Reading Online Novel

The Forest at the Edge of the World(150)



He slipped on the two pairs of trousers.

“The surgeon even signed it, verifying that I was of sound mind. What he was signing, he still doesn’t know, nor will he know unless . . .” He left the rest up to Neeks’s imagination as he put on the white coat. “This really did the trick last night. Kept out the chill quite nicely. Indeed, a lovely coat.”

Grandpy grunted that he was not amused and handed Perrin his long knives, then his quiver and bow. “Just bring that lovely coat back again tomorrow morning, still white.”



---



Deep in the forest the man in white and gray mottled clothing peered up at the boulder field faintly illuminated by the light of the moons. It was another cloudless night, which meant it would be exceptionally cold again. But that wasn’t a concern as long as he sat by the warm steam vent.

His mouth dropped open as he saw them come, pouring out from a thick stand of trees, as if the entire neighborhood was dropping by his eating room for a snack.

“What are . . . what’s going on?” he whispered to the first man to reach him. “Why so many?”

“Something different,” the man told him as he was joined by many others eager to warm their hands and feet by the vent.

“But, but,” stammered the man whose cozy surroundings had been invaded, “it’s cold! Nothing ever happens in the snow—”

“I told you—something different, and we have little time to find our positions.”



---



Mahrree was watching the back door as she stirred the cracked wheat for breakfast. She smiled when he marched up the back stairs and yanked on the door. She would have heard his yelp of surprise all the way up in her bedroom.

“All right, all right, you locked the door. Very good. Now let me in!”

Mahrree chuckled and went to the back door, unlatched the locks and slid away the three long iron rods that secured it.

He pulled it open. “Now, how did you know it was me? What if I was a Guarder?”

“I knew it was you, Perrin! I watched you jump over the fence.”

“But what if I wasn’t alone? What if a Guarder was holding a knife to my throat, making me say those things?”

Mahrree sighed. “You’d never submit to that. I’d sooner find a dead husband at my door.”

To her surprise, he smiled. “Yes, you would. Very good.”

“Another boring night?” she asked as he kissed her on the cheek.

“Yes.”

“How many more?”

He shrugged. “Not sure.”

“Breakfast, then bed?”

He nodded. “Where’s Jaytsy?”

“Actually asleep in the cradle in her room.”

They heard a high-pitched scream.

“But now she’s awake and wants you.” Mahrree sighed.

He smiled. “I can give her, and you, ten minutes.”



---



It was Karna’s turn that night to help prepare the captain. “No more finding warm spots in the forest, all right?”

“Grandpy told you about that?” Perrin adjusted his gloves.

“I have to admit, I’m curious as to what else you find out there. In the dark. Everything covered with snow—”

Perrin shook his head. “Not everything is covered with snow. The ground is warm, even hot, in many areas we were in before. Then there’s—”
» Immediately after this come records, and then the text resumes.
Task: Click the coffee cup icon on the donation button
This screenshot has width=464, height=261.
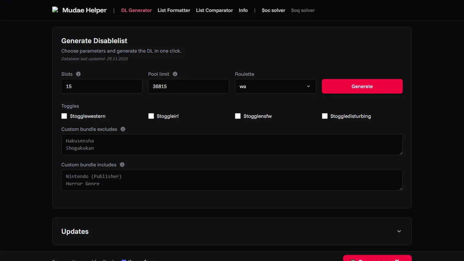Action: pos(353,260)
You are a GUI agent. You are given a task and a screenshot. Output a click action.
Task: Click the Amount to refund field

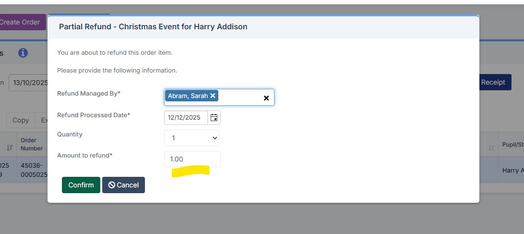coord(192,159)
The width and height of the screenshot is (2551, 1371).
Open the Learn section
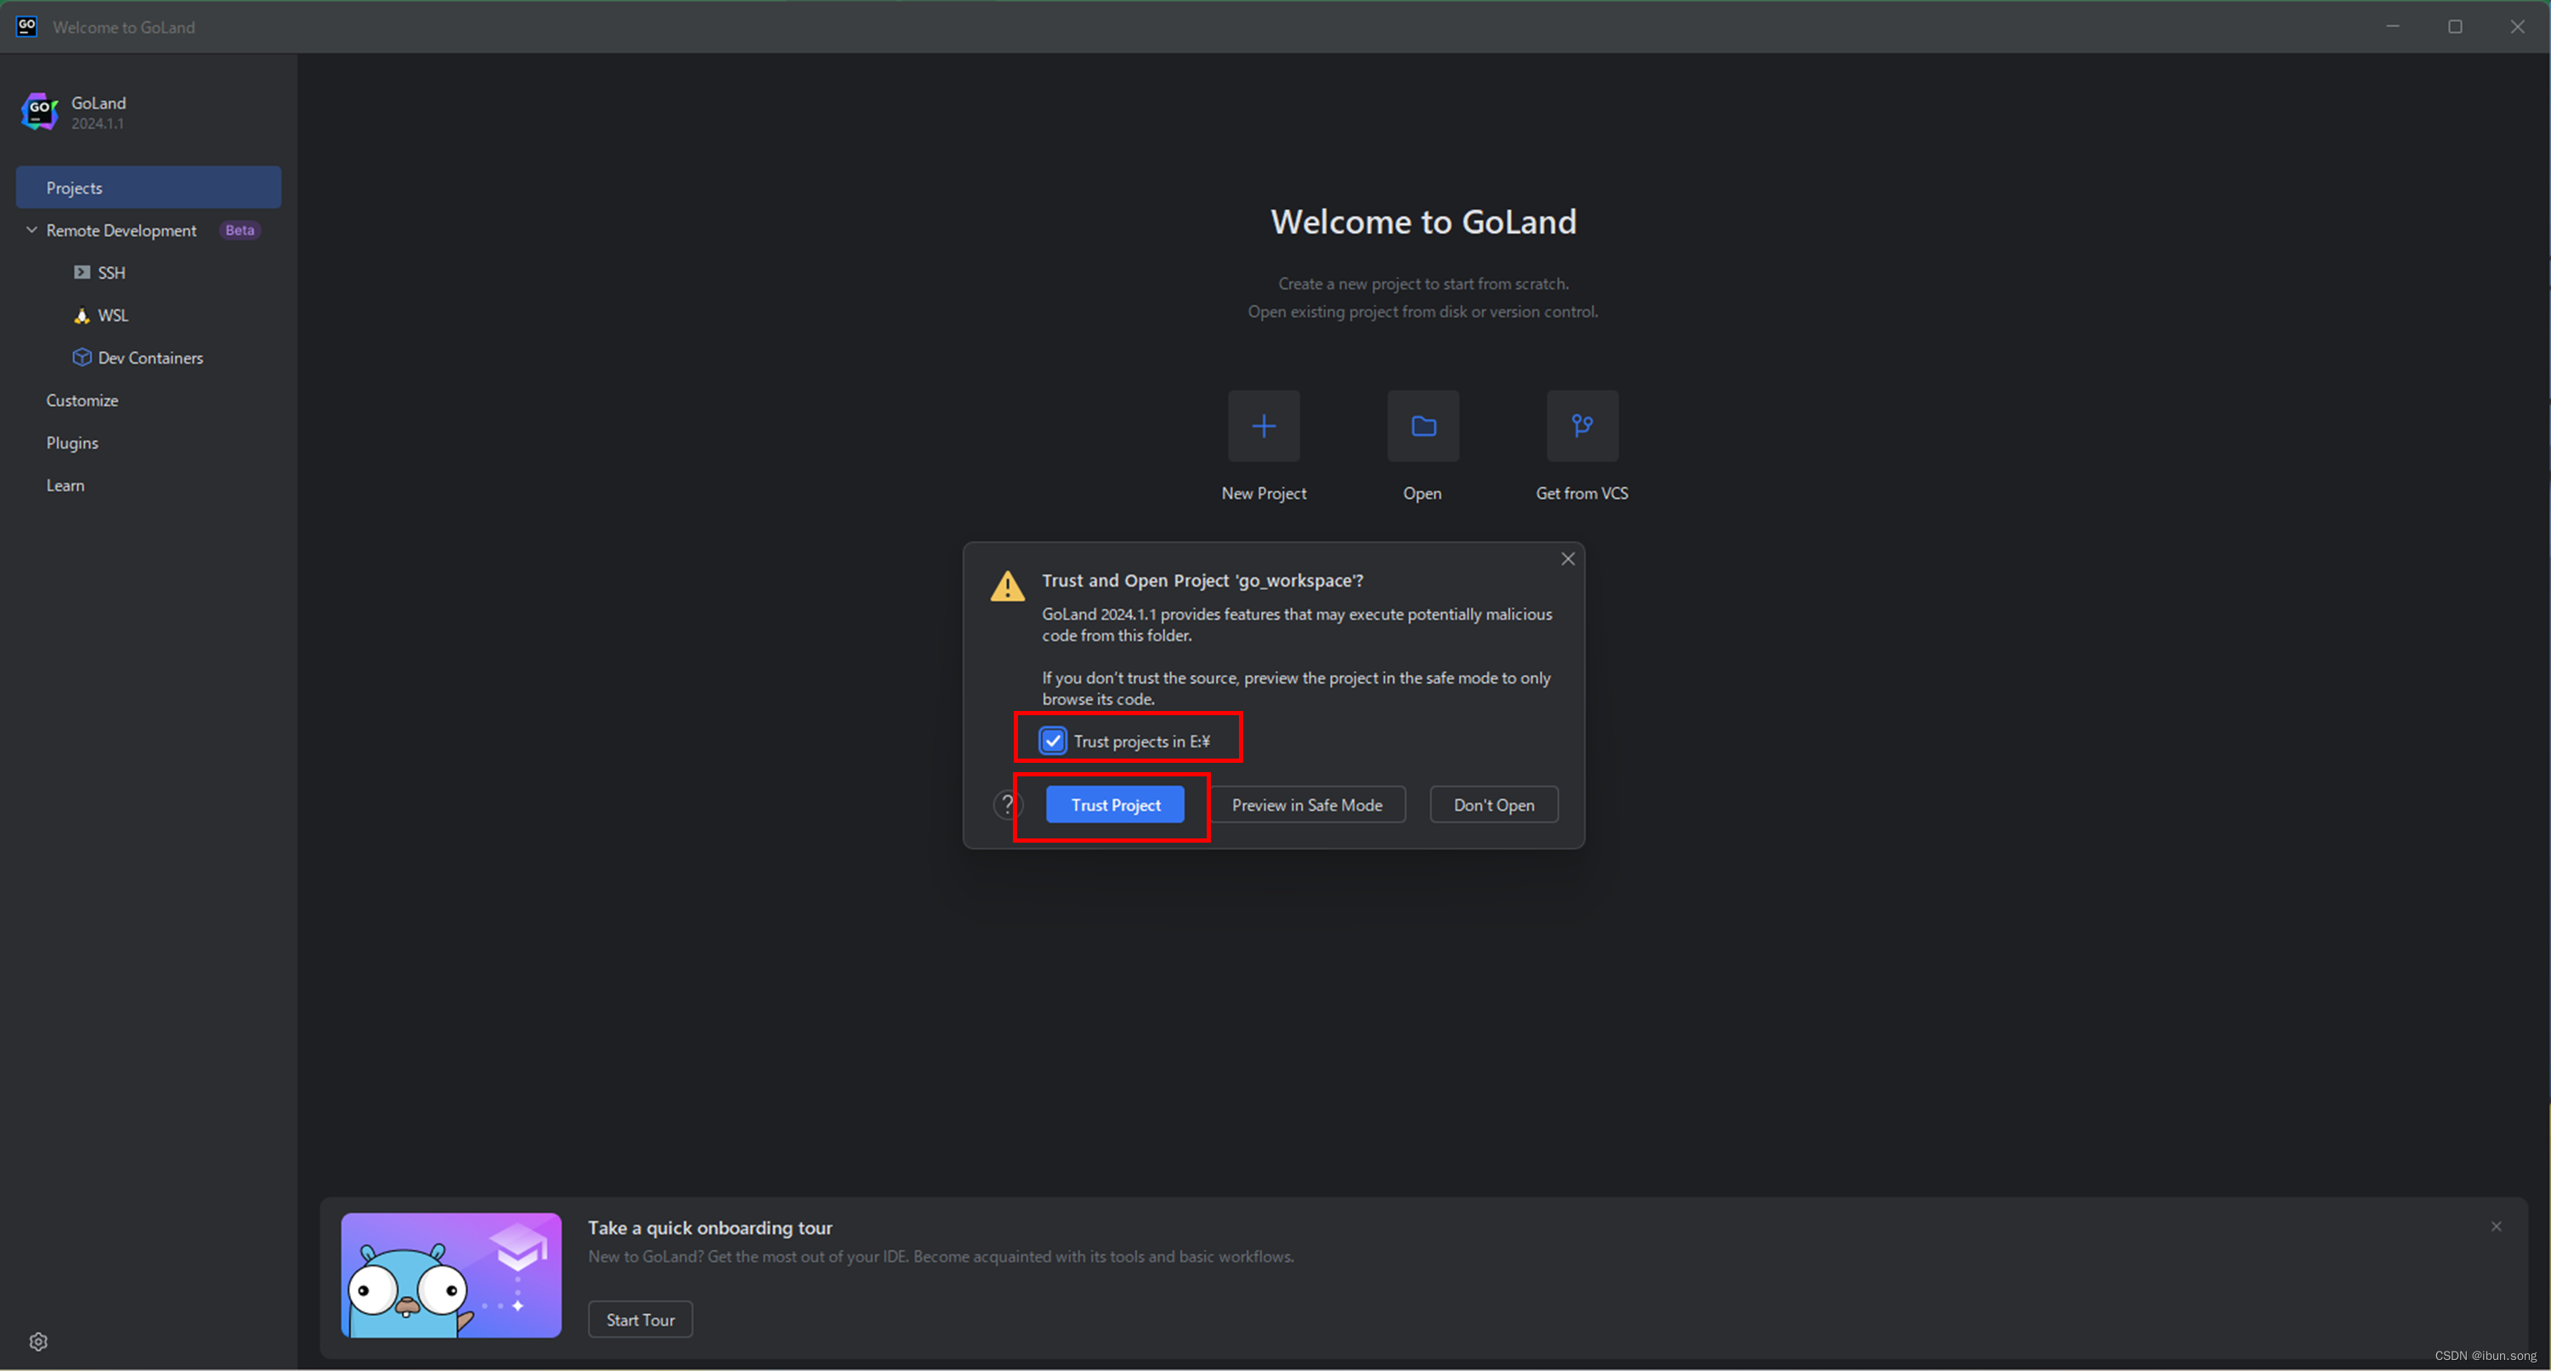tap(65, 485)
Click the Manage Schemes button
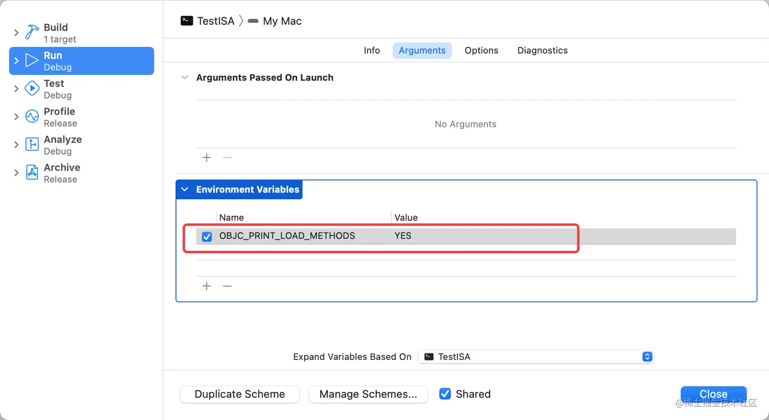 [368, 394]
“Stop! Stop! I don’t want to hear it.” Karna covered his ears like a toddler. “Grandpy said you’d start talking again, and we really shouldn’t know.”

“Your name is on that letter too, Brillen. You won’t be in any kind of trouble.”

“But I already feel I am! Perrin—” Karna dared say his first name because sometimes ‘second minds’ really needed to get through to the first ones, “—maybe, maybe it is nothing,” he said earnestly. “Maybe it’s an elaborate hoax. Was there anyone mean-spirited that you went to Command School with?”

“Brillen,” Perrin said as he put on the quiver, “only about half of my class. But this is no trick. I feel it, deep in my bones.”

“Sure that’s not just the cold you’re feeling? It’s another clear night.”

“It’s real, Lieutenant.”

Brillen took a deep breath. “And you’re sure you’re the only one who can break this rule, go over this wall, barge into this forest?”

“You know it as well as I do. I can see it in your eyes. Besides, your skin’s not pale enough.”

Brillen exhaled in unwilling agreement.



---



Mahrree was putting the iron bars back into her windows again, grunting as she did so. “Why did your Grandmother Peto insist on taking these down today, Jaytsy? So what if they look ‘uninviting’? That’s kind of the point! She knew I’d have to put them back up again.”